*What this task involves*
Please count how many lines below contain the word "cell" and give nothing but that figure.

-------- Data for analysis --------

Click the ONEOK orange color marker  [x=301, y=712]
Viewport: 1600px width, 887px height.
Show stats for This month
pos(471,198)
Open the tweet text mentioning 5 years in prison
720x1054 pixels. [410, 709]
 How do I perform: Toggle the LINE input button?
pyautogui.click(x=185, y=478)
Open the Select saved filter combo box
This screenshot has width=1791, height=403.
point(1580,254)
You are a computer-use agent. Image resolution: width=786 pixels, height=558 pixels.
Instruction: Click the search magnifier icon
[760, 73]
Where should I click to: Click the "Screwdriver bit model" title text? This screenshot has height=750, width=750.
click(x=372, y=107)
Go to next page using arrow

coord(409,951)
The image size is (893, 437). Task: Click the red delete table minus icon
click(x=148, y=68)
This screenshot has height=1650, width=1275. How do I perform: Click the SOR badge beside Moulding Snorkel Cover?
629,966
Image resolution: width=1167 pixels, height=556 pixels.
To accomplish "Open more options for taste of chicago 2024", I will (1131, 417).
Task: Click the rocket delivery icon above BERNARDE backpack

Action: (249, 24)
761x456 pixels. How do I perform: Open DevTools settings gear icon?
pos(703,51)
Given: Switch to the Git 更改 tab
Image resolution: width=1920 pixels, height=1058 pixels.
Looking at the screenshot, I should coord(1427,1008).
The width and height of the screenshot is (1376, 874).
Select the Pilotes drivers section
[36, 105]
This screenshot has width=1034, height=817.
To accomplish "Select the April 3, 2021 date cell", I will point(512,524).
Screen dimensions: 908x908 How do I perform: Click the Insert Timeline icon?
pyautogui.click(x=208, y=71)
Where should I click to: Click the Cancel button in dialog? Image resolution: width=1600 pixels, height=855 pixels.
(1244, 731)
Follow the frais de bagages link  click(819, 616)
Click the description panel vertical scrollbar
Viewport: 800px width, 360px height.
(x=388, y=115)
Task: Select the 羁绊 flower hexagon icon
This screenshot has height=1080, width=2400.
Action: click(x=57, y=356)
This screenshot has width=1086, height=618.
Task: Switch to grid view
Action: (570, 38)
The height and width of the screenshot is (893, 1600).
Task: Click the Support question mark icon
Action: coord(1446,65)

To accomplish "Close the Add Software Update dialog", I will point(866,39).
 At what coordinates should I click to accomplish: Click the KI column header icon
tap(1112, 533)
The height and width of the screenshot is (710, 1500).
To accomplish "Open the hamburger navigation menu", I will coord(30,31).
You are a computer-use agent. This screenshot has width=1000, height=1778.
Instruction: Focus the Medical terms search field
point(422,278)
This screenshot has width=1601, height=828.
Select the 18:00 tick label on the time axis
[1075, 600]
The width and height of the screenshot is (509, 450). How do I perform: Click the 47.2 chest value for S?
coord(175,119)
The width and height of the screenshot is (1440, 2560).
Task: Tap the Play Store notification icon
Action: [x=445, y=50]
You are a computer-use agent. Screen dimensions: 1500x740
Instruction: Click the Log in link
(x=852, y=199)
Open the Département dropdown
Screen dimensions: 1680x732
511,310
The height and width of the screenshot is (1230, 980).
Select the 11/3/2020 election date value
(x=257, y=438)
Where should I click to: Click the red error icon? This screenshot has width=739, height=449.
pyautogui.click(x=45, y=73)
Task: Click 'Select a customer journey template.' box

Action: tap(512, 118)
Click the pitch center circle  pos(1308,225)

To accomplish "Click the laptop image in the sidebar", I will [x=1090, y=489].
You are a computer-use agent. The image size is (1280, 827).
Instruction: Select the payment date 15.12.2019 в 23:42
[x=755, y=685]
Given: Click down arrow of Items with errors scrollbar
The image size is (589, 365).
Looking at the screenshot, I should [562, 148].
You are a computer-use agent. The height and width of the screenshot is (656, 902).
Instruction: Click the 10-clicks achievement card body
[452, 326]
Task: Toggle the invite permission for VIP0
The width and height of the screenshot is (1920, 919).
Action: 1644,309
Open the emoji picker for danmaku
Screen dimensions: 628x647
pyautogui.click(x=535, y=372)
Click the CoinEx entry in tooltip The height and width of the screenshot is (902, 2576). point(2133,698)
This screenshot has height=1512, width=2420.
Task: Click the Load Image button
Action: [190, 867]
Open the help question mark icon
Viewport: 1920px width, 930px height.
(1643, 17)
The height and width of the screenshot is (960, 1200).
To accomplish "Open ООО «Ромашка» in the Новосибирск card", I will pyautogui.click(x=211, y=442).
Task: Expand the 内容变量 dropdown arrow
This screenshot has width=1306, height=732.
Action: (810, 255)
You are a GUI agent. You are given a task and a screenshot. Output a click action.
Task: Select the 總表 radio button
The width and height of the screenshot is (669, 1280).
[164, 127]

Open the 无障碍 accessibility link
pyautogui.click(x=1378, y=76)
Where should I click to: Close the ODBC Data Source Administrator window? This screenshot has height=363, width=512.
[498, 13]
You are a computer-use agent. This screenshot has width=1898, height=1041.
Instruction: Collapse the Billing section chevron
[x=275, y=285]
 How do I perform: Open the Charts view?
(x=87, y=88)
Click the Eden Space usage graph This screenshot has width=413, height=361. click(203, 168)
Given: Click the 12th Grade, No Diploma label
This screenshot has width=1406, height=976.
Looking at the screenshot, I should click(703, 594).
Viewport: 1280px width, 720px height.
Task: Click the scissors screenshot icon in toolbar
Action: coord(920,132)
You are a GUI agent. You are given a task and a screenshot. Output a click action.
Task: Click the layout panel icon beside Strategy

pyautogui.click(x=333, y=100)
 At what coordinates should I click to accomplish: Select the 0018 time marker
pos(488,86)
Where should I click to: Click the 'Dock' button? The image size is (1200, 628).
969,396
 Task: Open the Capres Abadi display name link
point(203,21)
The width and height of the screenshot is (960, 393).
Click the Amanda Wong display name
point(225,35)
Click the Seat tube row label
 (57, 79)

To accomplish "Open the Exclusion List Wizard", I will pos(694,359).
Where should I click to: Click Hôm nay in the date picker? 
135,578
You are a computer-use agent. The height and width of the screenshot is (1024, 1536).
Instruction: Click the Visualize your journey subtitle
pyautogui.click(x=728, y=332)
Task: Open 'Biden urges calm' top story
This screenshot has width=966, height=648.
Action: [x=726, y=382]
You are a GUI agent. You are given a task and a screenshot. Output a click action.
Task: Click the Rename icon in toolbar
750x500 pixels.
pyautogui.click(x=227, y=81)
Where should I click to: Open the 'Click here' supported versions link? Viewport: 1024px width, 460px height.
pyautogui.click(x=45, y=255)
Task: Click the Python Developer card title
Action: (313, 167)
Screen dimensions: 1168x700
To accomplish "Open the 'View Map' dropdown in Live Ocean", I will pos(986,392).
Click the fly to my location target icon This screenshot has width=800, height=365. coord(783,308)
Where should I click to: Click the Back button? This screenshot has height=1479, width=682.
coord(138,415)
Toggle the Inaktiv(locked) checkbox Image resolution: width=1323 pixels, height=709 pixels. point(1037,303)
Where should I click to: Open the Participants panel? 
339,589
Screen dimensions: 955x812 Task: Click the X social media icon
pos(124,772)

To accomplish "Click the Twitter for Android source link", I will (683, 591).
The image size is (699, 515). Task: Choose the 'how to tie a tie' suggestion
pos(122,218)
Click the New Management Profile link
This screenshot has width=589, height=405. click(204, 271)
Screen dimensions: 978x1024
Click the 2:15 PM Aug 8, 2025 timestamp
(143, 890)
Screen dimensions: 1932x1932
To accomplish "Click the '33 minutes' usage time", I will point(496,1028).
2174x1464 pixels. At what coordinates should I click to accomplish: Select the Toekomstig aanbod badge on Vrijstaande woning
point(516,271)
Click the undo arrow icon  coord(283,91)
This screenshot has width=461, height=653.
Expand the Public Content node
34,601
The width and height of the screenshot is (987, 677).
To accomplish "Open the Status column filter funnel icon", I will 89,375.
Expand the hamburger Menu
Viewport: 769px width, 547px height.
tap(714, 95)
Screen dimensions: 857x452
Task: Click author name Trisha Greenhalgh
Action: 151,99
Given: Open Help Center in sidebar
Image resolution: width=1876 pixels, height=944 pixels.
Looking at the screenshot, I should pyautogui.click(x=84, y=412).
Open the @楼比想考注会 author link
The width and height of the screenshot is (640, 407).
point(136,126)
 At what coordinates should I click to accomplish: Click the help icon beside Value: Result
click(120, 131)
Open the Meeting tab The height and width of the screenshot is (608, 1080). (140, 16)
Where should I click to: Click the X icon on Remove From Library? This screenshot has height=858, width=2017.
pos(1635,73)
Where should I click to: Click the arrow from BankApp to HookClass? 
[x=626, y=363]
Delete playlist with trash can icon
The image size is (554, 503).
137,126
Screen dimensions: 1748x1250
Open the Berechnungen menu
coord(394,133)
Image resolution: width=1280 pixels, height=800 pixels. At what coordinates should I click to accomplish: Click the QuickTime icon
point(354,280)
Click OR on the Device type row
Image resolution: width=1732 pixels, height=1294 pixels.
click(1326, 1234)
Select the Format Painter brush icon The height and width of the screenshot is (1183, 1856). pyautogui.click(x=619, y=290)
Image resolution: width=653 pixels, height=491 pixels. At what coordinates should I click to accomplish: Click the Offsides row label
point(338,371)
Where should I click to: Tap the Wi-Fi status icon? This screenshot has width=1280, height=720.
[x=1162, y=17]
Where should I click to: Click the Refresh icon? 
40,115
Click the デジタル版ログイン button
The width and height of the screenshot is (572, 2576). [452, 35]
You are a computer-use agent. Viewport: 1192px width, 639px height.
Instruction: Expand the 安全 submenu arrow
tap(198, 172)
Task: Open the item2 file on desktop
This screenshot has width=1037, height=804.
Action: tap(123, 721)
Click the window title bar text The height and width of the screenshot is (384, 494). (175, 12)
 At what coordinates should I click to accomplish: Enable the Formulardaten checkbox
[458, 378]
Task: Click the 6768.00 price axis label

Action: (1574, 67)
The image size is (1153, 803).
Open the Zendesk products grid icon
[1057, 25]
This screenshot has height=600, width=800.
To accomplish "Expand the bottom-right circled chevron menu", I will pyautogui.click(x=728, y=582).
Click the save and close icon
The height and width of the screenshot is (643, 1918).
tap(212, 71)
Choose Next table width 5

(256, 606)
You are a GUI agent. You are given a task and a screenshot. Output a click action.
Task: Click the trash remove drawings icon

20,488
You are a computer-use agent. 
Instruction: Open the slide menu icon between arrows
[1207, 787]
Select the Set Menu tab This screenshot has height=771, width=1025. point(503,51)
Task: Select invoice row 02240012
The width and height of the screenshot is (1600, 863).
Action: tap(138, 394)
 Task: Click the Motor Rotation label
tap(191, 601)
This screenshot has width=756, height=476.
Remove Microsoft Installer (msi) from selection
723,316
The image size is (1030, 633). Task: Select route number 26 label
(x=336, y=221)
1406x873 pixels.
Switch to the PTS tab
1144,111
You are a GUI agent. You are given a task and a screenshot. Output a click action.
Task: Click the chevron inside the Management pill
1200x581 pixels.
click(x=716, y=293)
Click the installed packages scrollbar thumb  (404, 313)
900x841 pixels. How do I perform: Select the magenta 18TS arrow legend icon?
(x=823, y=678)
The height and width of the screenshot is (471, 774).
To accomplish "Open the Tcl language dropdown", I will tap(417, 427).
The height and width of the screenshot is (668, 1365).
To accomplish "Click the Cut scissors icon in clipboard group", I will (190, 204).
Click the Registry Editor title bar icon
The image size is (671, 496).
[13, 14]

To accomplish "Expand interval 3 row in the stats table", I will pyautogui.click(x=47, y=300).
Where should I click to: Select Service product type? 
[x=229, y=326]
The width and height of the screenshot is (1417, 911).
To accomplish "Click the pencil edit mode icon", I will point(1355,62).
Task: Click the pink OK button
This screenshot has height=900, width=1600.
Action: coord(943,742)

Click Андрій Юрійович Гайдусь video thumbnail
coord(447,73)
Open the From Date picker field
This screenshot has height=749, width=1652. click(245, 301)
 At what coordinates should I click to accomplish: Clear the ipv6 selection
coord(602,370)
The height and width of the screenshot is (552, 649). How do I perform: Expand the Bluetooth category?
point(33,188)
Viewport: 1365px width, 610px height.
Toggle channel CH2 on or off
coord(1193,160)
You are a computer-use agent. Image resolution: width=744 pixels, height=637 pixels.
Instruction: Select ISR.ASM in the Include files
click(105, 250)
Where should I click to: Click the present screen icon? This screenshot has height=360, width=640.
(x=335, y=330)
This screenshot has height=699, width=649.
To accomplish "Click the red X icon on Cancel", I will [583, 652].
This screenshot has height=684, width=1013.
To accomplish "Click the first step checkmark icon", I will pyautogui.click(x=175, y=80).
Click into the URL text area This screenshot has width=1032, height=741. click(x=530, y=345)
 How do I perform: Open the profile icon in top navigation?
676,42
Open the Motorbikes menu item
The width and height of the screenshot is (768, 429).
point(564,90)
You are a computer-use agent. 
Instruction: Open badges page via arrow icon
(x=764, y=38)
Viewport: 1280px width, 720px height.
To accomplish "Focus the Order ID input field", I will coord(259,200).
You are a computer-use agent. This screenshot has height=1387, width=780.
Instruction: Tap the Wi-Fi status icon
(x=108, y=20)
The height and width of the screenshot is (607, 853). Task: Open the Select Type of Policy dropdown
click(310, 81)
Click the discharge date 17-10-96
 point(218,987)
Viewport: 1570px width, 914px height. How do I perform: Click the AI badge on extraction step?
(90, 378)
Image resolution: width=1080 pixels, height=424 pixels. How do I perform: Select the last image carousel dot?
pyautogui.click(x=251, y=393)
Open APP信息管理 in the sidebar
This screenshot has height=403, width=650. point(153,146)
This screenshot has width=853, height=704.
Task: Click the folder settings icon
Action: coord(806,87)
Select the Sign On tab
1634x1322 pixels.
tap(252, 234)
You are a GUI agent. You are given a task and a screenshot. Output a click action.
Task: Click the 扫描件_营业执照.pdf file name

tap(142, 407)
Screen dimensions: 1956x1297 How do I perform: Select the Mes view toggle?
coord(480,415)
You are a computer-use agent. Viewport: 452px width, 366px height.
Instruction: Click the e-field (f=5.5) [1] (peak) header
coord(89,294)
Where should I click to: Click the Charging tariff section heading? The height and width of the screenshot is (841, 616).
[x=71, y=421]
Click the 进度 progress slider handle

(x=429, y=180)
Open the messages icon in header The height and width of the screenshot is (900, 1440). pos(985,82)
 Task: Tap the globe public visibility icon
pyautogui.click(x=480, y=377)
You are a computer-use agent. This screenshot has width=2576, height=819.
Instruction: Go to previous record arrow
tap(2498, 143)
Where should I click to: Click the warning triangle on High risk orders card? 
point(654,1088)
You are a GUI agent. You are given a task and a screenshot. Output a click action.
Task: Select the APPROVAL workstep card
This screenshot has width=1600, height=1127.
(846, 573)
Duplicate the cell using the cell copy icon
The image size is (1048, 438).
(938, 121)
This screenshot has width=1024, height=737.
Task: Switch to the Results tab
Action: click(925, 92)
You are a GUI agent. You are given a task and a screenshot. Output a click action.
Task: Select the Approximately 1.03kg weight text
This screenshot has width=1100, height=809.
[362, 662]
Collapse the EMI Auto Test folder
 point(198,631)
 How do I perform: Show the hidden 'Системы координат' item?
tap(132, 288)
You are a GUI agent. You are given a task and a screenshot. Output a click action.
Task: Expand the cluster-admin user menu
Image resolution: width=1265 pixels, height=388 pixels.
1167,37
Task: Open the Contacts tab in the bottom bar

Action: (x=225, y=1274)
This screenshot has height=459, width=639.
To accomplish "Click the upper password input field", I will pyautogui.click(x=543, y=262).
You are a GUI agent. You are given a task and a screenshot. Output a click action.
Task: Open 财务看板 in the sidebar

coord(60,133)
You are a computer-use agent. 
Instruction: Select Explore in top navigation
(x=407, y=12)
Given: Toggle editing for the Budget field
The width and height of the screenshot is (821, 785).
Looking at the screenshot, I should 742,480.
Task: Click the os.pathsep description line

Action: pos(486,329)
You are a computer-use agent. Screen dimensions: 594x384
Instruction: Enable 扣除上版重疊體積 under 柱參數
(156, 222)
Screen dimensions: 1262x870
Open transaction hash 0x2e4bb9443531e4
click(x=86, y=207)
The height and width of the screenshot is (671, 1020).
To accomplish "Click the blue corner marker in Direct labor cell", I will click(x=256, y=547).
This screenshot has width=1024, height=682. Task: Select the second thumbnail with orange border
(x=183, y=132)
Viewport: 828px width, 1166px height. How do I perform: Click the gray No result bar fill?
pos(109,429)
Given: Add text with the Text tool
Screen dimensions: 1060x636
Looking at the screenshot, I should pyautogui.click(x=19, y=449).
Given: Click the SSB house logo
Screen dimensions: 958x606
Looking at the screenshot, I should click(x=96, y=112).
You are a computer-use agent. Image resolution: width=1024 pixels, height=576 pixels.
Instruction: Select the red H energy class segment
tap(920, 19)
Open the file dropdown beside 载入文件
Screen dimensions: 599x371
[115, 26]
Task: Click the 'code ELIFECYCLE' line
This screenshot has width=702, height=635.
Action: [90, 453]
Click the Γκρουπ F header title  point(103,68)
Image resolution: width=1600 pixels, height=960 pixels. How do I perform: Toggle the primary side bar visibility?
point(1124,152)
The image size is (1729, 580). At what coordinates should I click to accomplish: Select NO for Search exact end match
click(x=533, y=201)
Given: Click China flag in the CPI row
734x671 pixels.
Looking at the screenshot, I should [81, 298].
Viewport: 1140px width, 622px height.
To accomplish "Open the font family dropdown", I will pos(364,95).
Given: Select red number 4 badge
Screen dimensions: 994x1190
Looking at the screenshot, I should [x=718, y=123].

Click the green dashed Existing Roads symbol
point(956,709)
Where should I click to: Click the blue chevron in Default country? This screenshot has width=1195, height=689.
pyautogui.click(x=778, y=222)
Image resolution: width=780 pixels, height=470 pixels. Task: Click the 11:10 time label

--------

*Answer to the problem*
3